Hybrid composites are defined as systems in which one type of reinforcing material or filler is included in mixtures of different matrices [8]. In this case, two variants of test composites were prepared. These were the composite specimen using a vinylester anchor (Figure 1) and the composite specimen using a polyester resin. The structure of the composite will depend on its intended use. The main requirement in improving materials used in construction is the development of new composite materials with increased strength and durability compared to traditional types. The next sections describe the properties of the components of the composite.

Significance of this Research

The significance of this research is in the previously unexplored composition of the materials. Their interconnection combines the ecological importance and economic utility of polymers in view of the enormous worldwide production of PET materials. It is one of the most efficient ways of using thermoplastics that are no longer recyclable. Furthermore, the properties of two differently hardening bonding materials are investigated: this hardening takes place on different chemical bases.

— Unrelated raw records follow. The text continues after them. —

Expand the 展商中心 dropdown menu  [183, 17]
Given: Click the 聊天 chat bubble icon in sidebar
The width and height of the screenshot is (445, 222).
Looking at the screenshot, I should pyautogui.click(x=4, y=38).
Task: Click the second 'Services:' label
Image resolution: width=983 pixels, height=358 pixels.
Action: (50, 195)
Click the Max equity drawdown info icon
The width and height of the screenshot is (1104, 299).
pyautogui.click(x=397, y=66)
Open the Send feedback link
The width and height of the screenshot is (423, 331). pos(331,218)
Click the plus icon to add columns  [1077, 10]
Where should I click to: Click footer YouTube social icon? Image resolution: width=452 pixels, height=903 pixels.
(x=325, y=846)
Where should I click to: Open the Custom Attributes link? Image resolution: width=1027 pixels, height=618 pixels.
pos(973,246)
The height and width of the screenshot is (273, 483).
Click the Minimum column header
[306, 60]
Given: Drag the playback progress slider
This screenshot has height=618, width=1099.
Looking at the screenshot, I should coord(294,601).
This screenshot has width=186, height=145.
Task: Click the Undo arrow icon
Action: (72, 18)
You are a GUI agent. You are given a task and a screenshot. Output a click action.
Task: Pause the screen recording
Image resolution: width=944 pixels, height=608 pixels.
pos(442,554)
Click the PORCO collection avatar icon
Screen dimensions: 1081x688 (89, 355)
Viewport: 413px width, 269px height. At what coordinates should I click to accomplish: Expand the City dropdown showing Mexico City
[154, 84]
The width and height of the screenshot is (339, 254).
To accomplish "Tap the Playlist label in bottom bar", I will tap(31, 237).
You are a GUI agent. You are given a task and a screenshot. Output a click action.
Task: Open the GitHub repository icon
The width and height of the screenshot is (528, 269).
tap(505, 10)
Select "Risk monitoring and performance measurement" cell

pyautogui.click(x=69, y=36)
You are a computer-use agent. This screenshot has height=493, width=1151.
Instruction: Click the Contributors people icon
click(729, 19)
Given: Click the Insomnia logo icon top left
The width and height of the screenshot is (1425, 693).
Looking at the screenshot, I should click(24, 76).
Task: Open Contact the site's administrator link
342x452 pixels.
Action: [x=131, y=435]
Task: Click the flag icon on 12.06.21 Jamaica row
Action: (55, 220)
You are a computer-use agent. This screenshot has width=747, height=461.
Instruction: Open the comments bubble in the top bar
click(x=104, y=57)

Compared to research around the world, this type of material is being studied for a different application. The research presented here addresses the field of application in road construction. The research presented is on tensile stress, which is the basis of application for this purpose. A lot of research is devoted to standard cement–concrete and difficult-to-manufacture reinforcing fibers. The hybrid composite presented in the paper also has the advantage of ease of production of both binders and PET particles.

In the conclusion of the article, there are also references to studies that present research on similar topics.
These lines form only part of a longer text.